In her ruling, Judge Oluremi Oguntoyinbo, also summoned three of the banks’ secretaries and chief financial officers for allegedly disobeying the order made on February 17.
The affected banks and their officials include Citi Bank Ltd, its Company Secretary Sola Fagbure and Chief Financial Officer, Sharaf Mohammed; First Bank of Nigeria Ltd, its Company Secretary Irene Netimah and Chief Financial Officer, Patrick Iyamabo; and United Bank For Africa (UBA) Plc, its Company Secretary Bill Andrew Odum and Chief Financial Officer, Ebenezer Kolawole.
The judge ordered them to appear before it on the next adjourned date, on March 29, adding that she would issue a warrant for their arrest if they fail to appear.
TOS News gathered Aiteo Eastern E&P Company had filed a suit before the court accusing SPDC and its subsidiaries of illegally diverting 16 million barrels of crude oil. The company put the value of the diverted products to about $3 billion.

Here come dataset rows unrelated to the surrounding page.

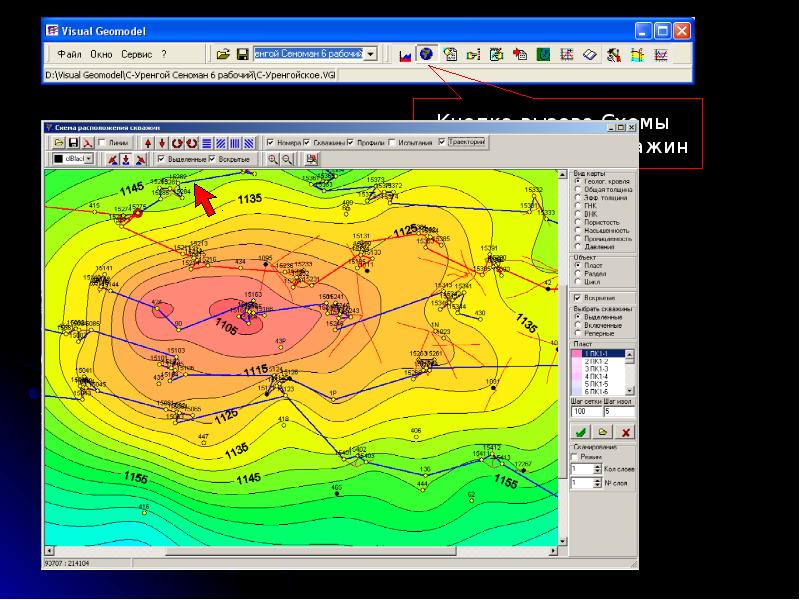
Task: Click the Шаг сетки input field
Action: [x=584, y=411]
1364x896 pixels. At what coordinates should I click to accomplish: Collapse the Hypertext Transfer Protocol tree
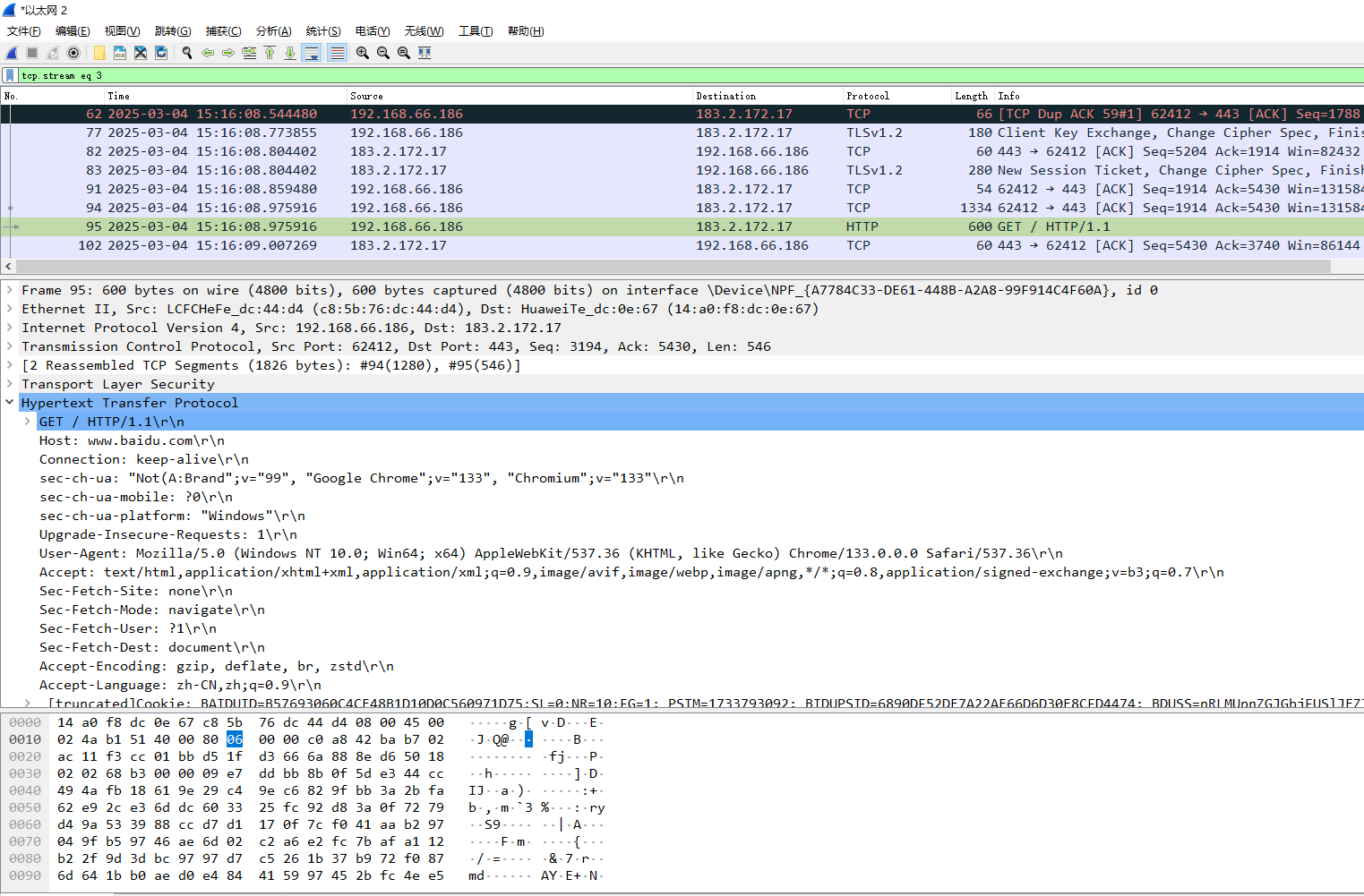point(10,403)
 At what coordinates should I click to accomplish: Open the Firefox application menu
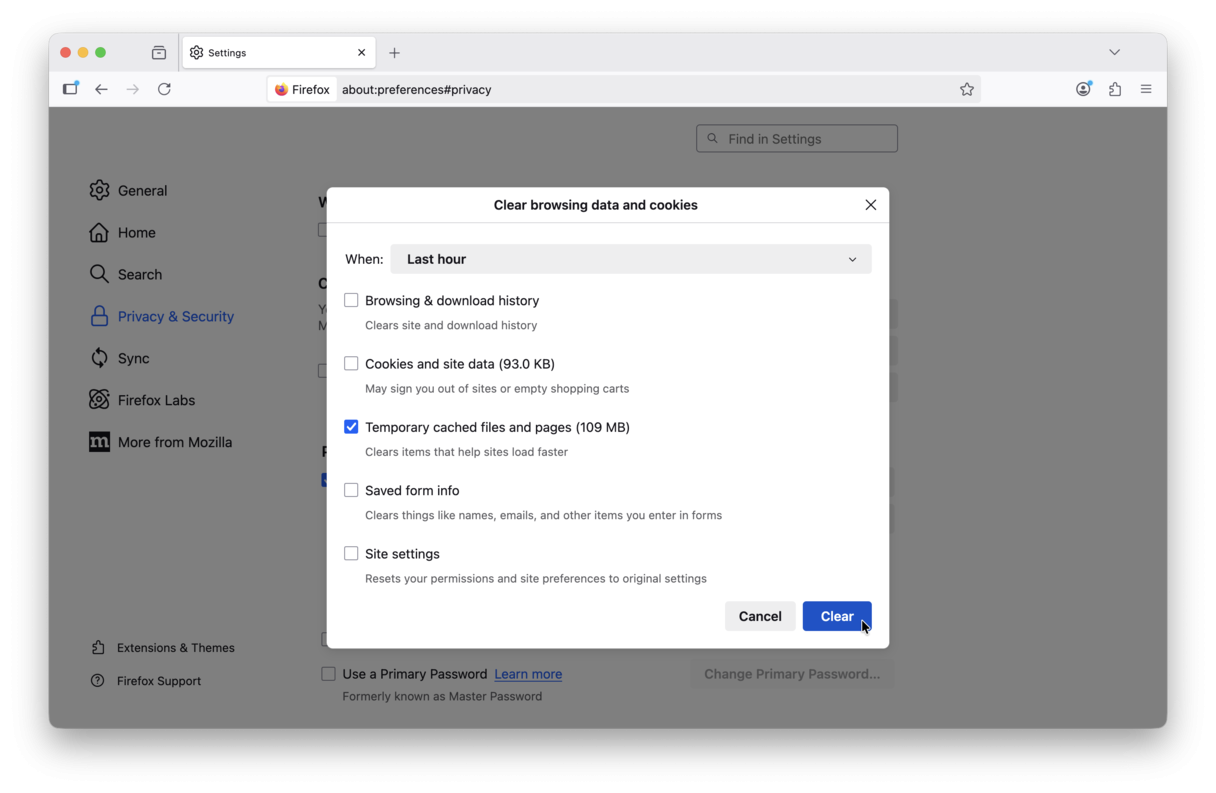tap(1146, 89)
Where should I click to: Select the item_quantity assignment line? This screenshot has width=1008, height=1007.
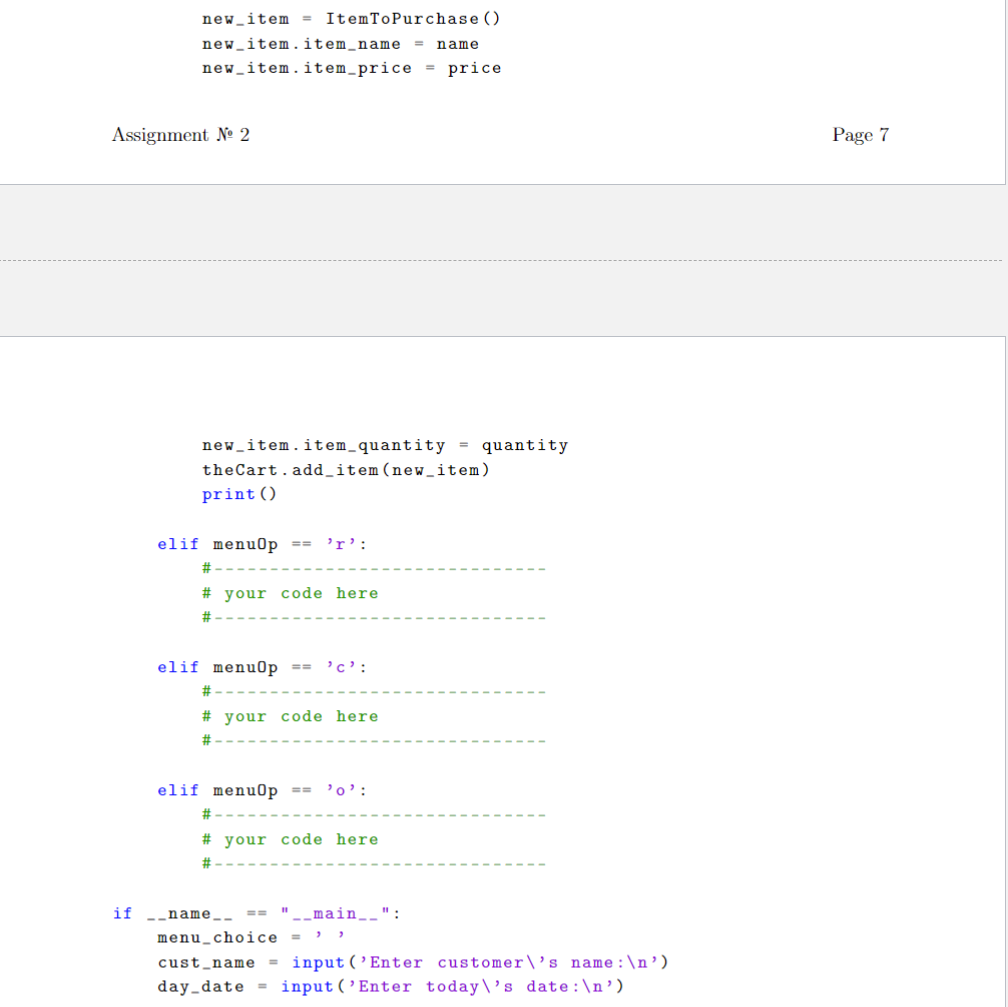pos(385,445)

Joined with SPDC as respondents in the suit are Royal Dutch Shell Plc; Shell Western Supply and Trading Ltd; Shell International Trading and Shipping Company Ltd; and Shell Nigeria Exploration and Production Company Ltd.
Aiteo, an indigenous oil firm, acquired SPDC’s OML 29 after the latter’s divestment of its 45 per cent stake in 2015. OML 29 includes the 97-kilometre Nembe Creek Trunk Line (NCTL) with a capacity to lift about 180,000 barrels of crude per day from oilfields in Rivers and Bayelsa to the Bonny terminal.
The indigenous oil firm claims there are problems with the trunk line and that Shell undercounted its oil exports.
SPDC had, however, described the claims as “factually incorrect,” saying there was a directive from the Department of Petroleum Resources to implement a crude re-allocation programme between injectors into the multinational’s joint venture Trans Niger Pipeline and injectors into the NCTL.